▸ EXERCISE GOAL
From the line containing "Screen dimensions: 652x444" to the last line of the listing, transcribe exactly and add nothing else; keep both ends and omit pictures.

▸ STORED DATA

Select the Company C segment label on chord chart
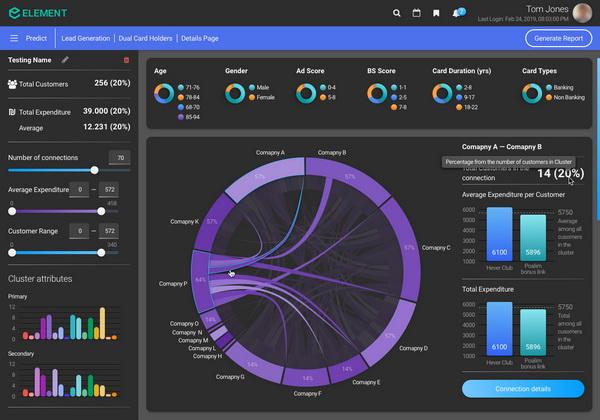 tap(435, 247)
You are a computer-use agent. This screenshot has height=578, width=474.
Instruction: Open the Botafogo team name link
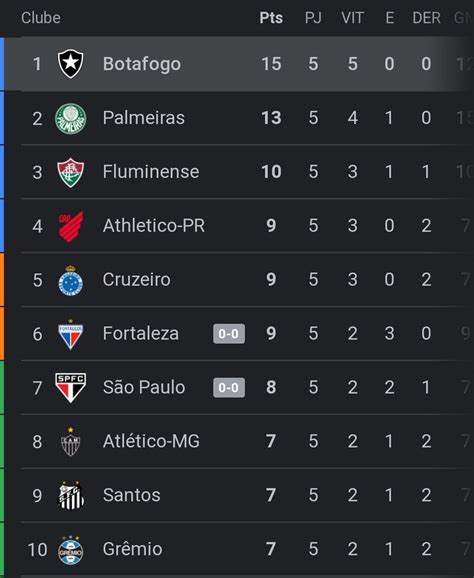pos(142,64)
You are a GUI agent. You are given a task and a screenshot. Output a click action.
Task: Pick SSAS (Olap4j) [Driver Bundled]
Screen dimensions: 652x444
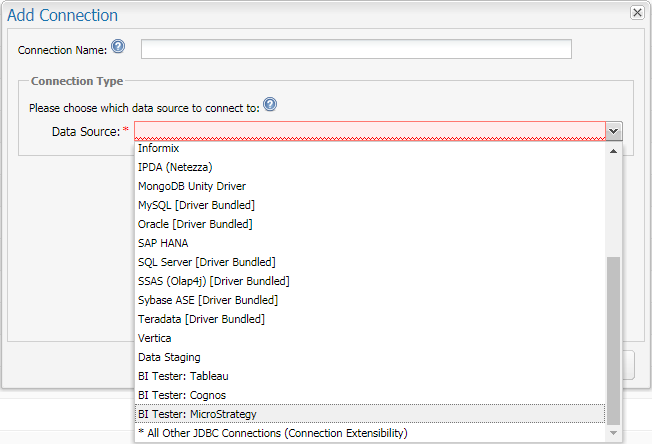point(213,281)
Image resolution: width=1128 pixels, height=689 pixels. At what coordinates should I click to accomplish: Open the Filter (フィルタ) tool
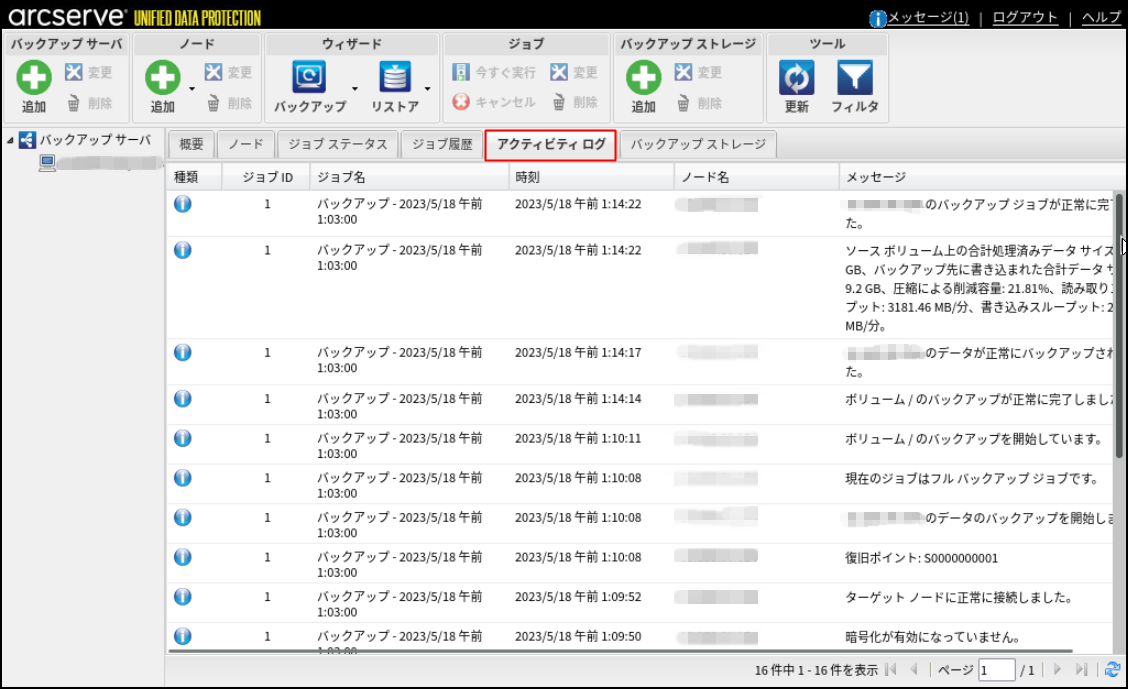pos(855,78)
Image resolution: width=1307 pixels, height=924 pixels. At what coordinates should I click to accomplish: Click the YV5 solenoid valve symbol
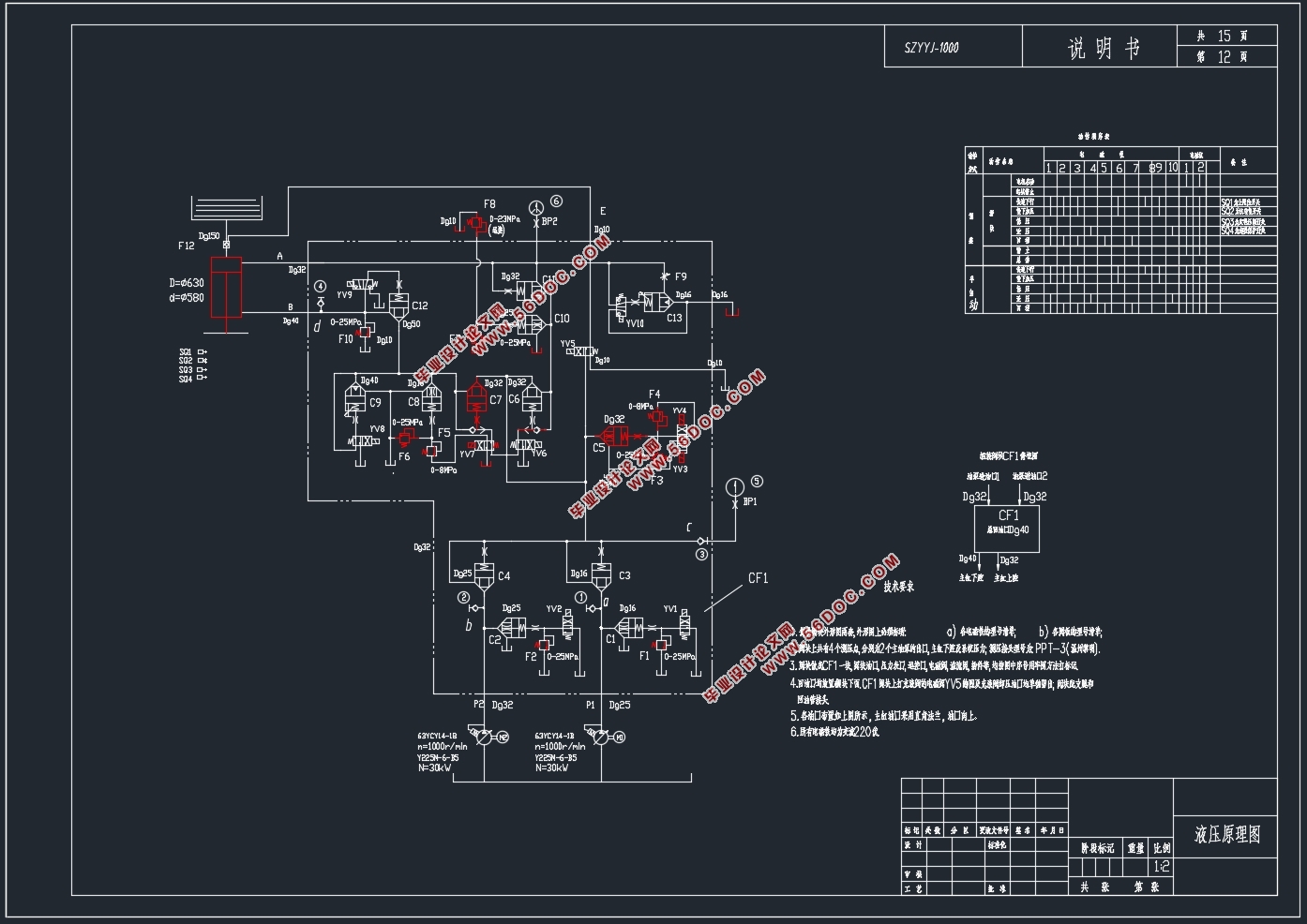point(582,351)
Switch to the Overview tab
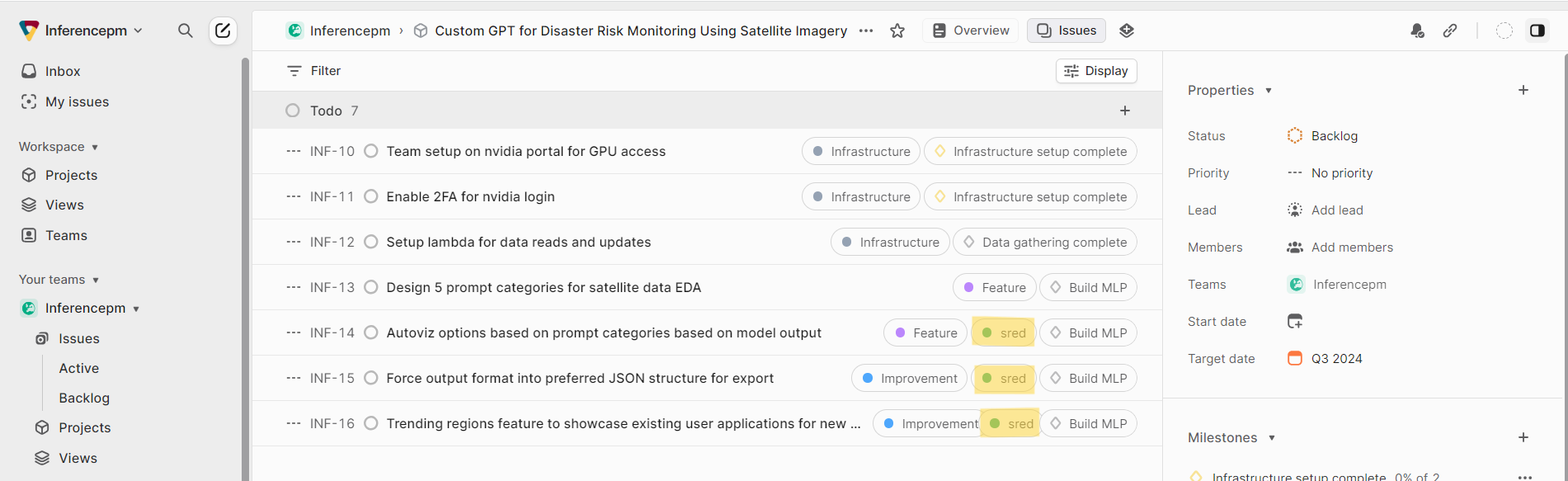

▸ RESPONSE TO THIS EXERCISE
Screen dimensions: 652x444
point(213,281)
Image resolution: width=1128 pixels, height=689 pixels. At what coordinates should I click to accomplish: Open the Filter (フィルタ) tool
pos(855,78)
Image resolution: width=1307 pixels, height=924 pixels. At what coordinates should I click to accomplish: Click the YV5 solenoid valve symbol
point(582,351)
Switch to the Overview tab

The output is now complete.